================================================================================
INPUT_OUTPUT_DEPENDENCY_MAP_5_12_26.txt
CollabORhythm / Collabtunes — Engineering Blueprint Phase
Generated: 5.12.26 | Black Claude — Blueprint Session
PURPOSE: Every input, output, and dependency for both SGC codes
STATUS: ENGINEERING PREP — blueprint phase
================================================================================

================================================================================
SECTION 1 — SGC-1 INPUT DEPENDENCIES
================================================================================

DEPENDENCY     | FILE / SOURCE                                      | REQUIRED? | PHASE NEEDED
---------------|----------------------------------------------------|-----------|--------------
SEED_URLS      | MASTER_URL_AUTHORITY_REGISTRY_5_12_26.txt          | REQUIRED  | Phase 0
NAV_STRUCTURE  | FINAL_NAVIGATION_AUTHORITY_MAP_5_12_26.txt          | REQUIRED  | Phase 0/3
RATING_DATA    | MASTER_CONTENT_RATINGS_INDEX_VOL3_LIVE_SITE        | REQUIRED  | Phase 5
CANON_DATA     | FINAL_CANON_AUTHORITY_REGISTRY_5_12_26.txt          | REQUIRED  | Phase 5
BLOCKER_DATA   | UNRESOLVED_BLOCKERS_REQUIRING_TOM_DECISIONS         | OPTIONAL  | Phase 5/4
PRIOR_RUN      | SGC1_LIVE_SITE_SNAPSHOT_[PRIOR_DATE].json          | OPTIONAL  | Phase 0 (delta)
LIVE_SITE      | https://collabtunes.com (network)                   | REQUIRED  | Phase 2/4
NETWORK        | HTTP/HTTPS access to collabtunes.com                | REQUIRED  | Phase 2/4

PYTHON LIBRARIES REQUIRED:
  requests         → HTTP HEAD and GET requests
  beautifulsoup4   → HTML body parsing
  lxml             → BeautifulSoup parser backend
  json             → output serialization
  csv              → optional CSV export
  time             → rate limiting (time.sleep)
  hashlib          → URL fingerprinting for dedupe
  collections.deque → crawl queue
  urllib.parse     → URL normalization
  os               → file system operations

================================================================================
SECTION 2 — SGC-1 OUTPUT FILES
================================================================================

OUTPUT FILE                                              | FORMAT | DESTINATION
---------------------------------------------------------|--------|------------
SGC1_LIVE_SITE_SNAPSHOT_[DATE]_[TIME].json               | JSON   | /outputs/
SGC1_LIVE_SITE_SNAPSHOT_[DATE]_[TIME]_SUMMARY.txt        | TXT    | /outputs/
SGC1_RUN_MANIFEST_[DATE]_[TIME].txt                      | TXT    | /outputs/
SGC1_CHECKPOINT_[DATE]_[TIME]_START.json                 | JSON   | /logs/
SGC1_CHECKPOINT_[DATE]_[TIME]_PHASE2_COMPLETE.json       | JSON   | /logs/
SGC1_CHECKPOINT_[DATE]_[TIME]_PHASE4_COMPLETE.json       | JSON   | /logs/
SGC1_CHECKPOINT_[DATE]_[TIME]_COMPLETE.json              | JSON   | /logs/

OUTPUTS NEVER CREATED BY SGC-1 (explicit prohibition):
  Any file at collabtunes.com
  Any modification to seed files
  Any file outside /outputs/ or /logs/
  Any file with generic name (final.json, output.txt, etc.)

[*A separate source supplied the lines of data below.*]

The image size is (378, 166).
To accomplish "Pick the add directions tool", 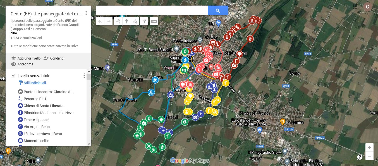I will [144, 21].
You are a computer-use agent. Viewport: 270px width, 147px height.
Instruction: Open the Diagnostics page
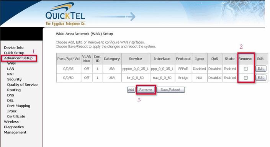[x=14, y=127]
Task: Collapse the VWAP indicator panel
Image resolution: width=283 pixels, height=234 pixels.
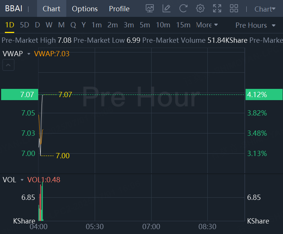Action: coord(9,66)
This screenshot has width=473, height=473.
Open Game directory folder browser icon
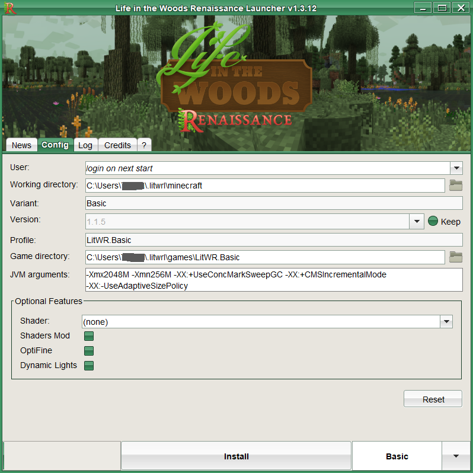pyautogui.click(x=455, y=257)
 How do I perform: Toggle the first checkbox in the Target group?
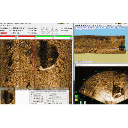pyautogui.click(x=32, y=94)
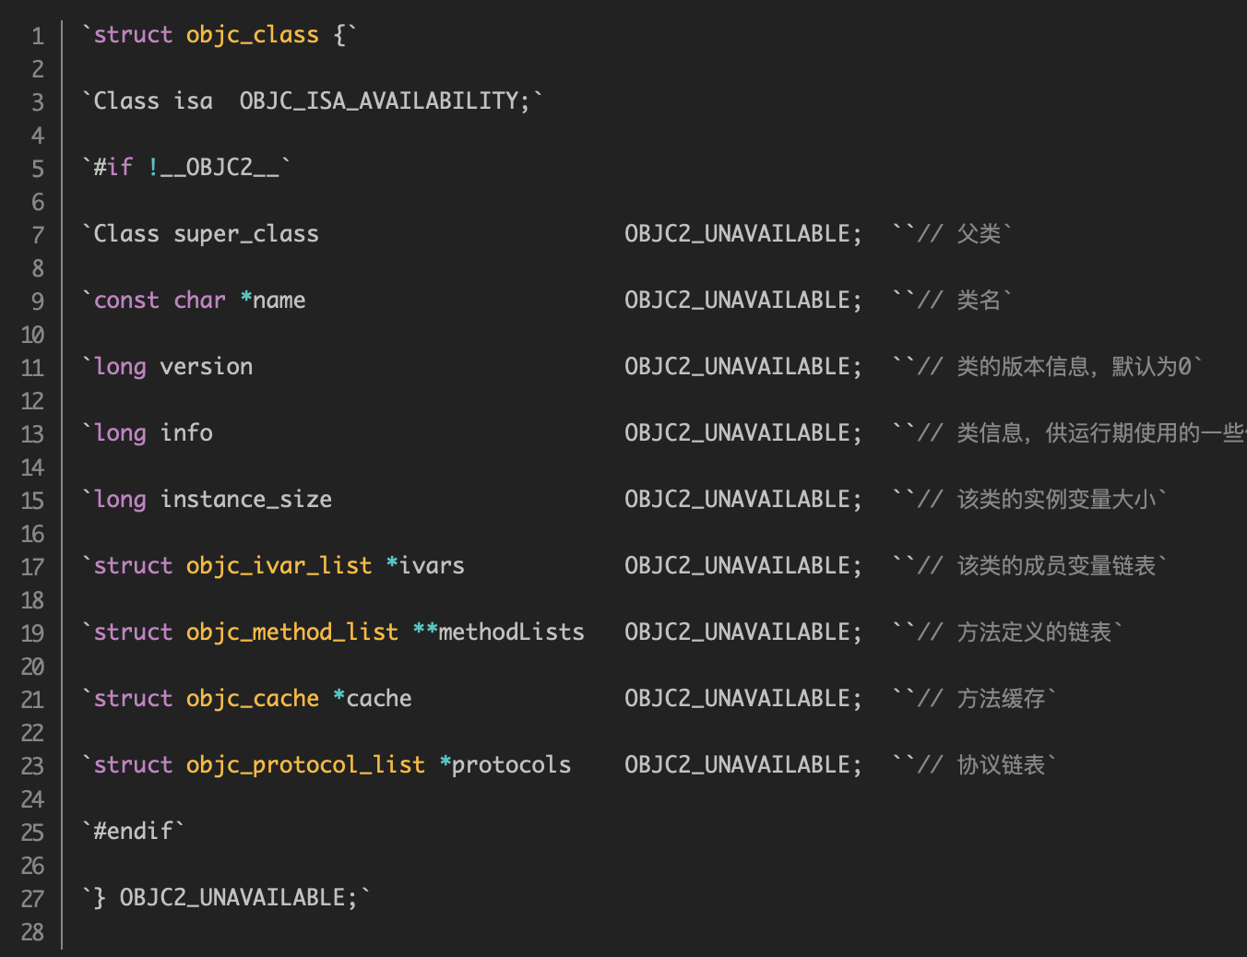Click line number 19 in gutter

point(32,633)
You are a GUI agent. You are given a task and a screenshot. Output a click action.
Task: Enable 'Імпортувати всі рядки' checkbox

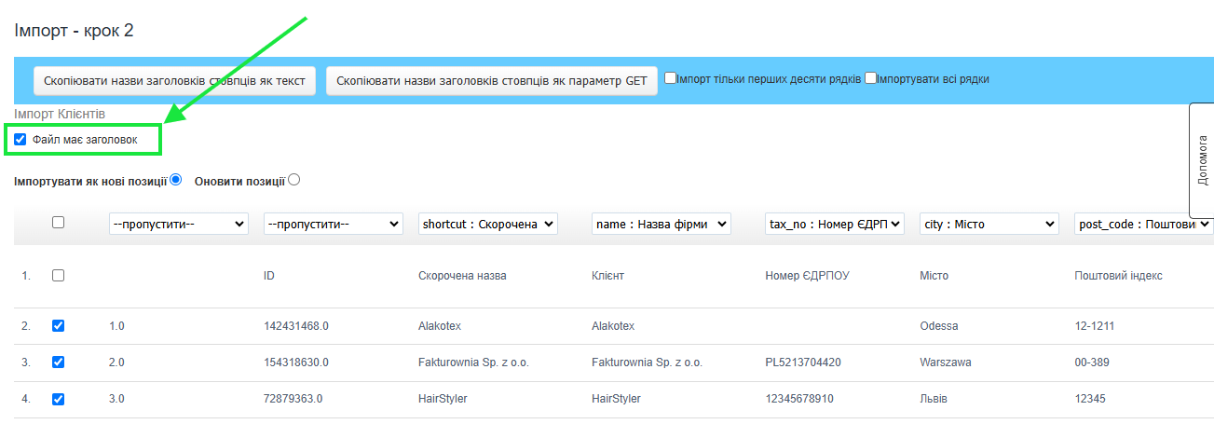pos(870,79)
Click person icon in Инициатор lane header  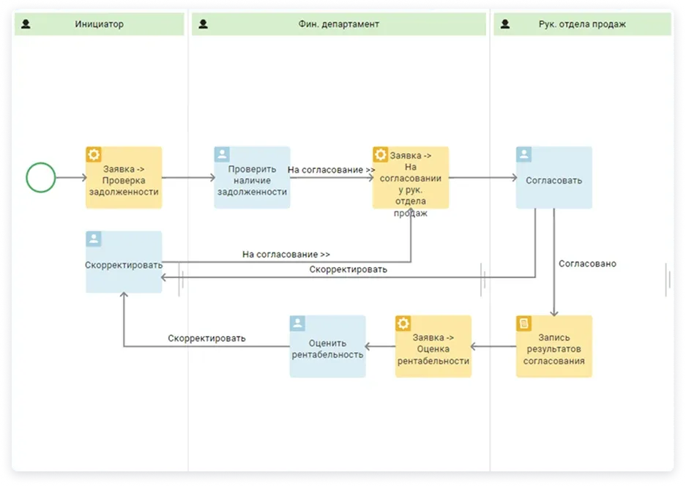[x=26, y=24]
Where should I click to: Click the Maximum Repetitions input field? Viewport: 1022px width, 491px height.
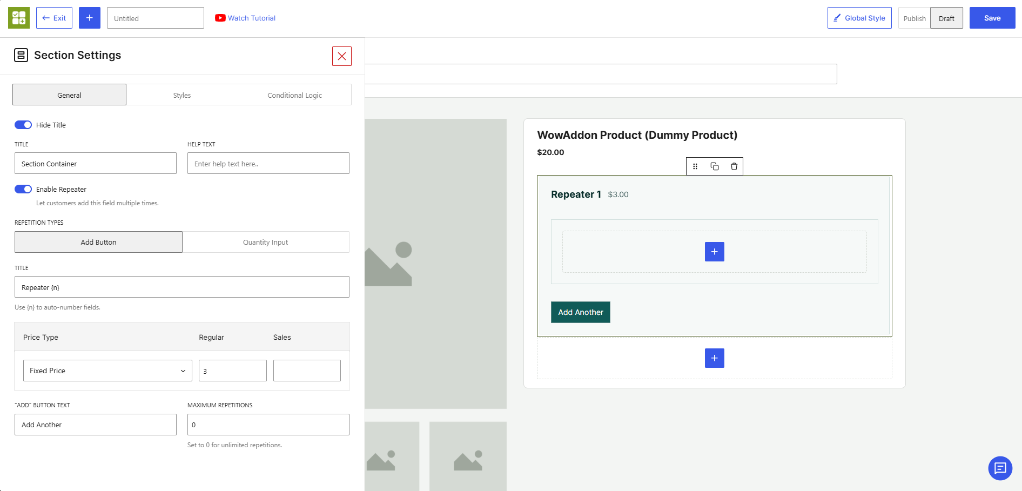pos(268,425)
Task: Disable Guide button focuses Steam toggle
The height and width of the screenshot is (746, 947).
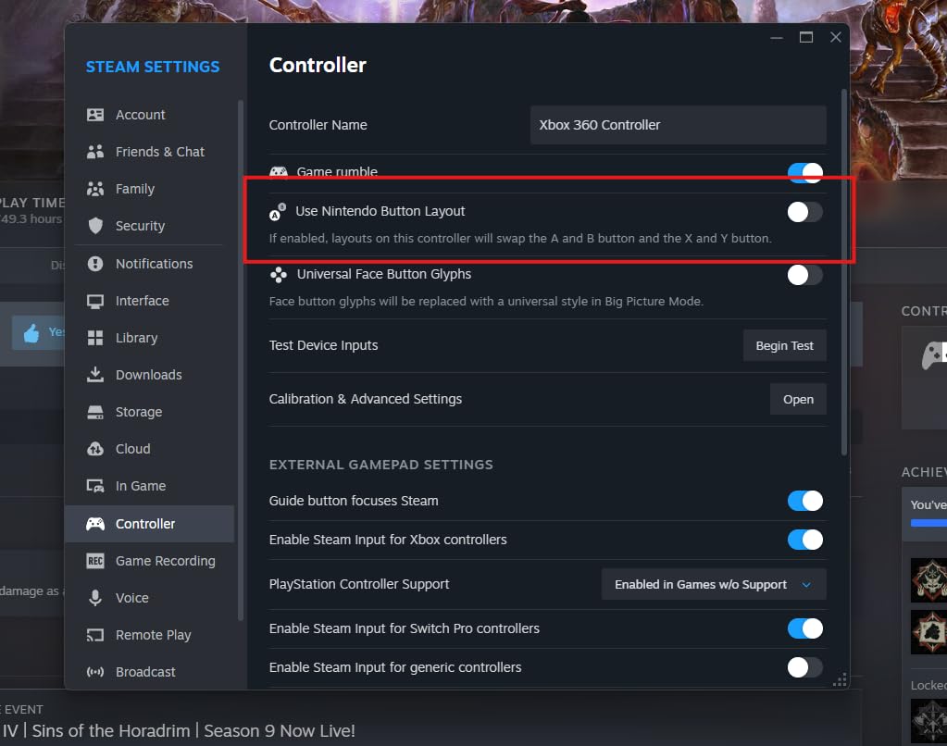Action: tap(804, 501)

================================================================================
SECTION 3 — SGC-2 INPUT DEPENDENCIES
================================================================================

DEPENDENCY        | FILE / SOURCE                                    | REQUIRED? | PHASE NEEDED
------------------|--------------------------------------------------|-----------|--------------
REPO_ROOT         | COLLABTUNES_PROJECT_ROOT (filesystem)            | REQUIRED  | Phase 1
NAMING_RULES      | MASTER_NAMING_STANDARD_5_12_26.txt               | REQUIRED  | Phase 2
REPO_PLAN         | REPOSITORY_STRUCTURE_PLAN_5_12_26.txt            | REQUIRED  | Phase 5
DEPENDENCY_MAP    | CROSS_SYSTEM_DEPENDENCY_MAP_5_12_26.txt          | REQUIRED  | Phase 6
GEN_READINESS     | GENERATOR_INPUT_READINESS_REPORT_5_12_26.txt     | REQUIRED  | Phase 6
CATEGORY_CODES    | COLLABTUNES_OUTPUT_NAMING_RULES_PERMANENT        | REQUIRED  | Phase 2
ZIP_MANIFEST      | Any MANIFEST file inside a ZIP                   | OPTIONAL  | Phase 3
PRIOR_RUN         | SGC2_REPO_INVENTORY_[PRIOR_DATE].json            | OPTIONAL  | Phase 0 (delta)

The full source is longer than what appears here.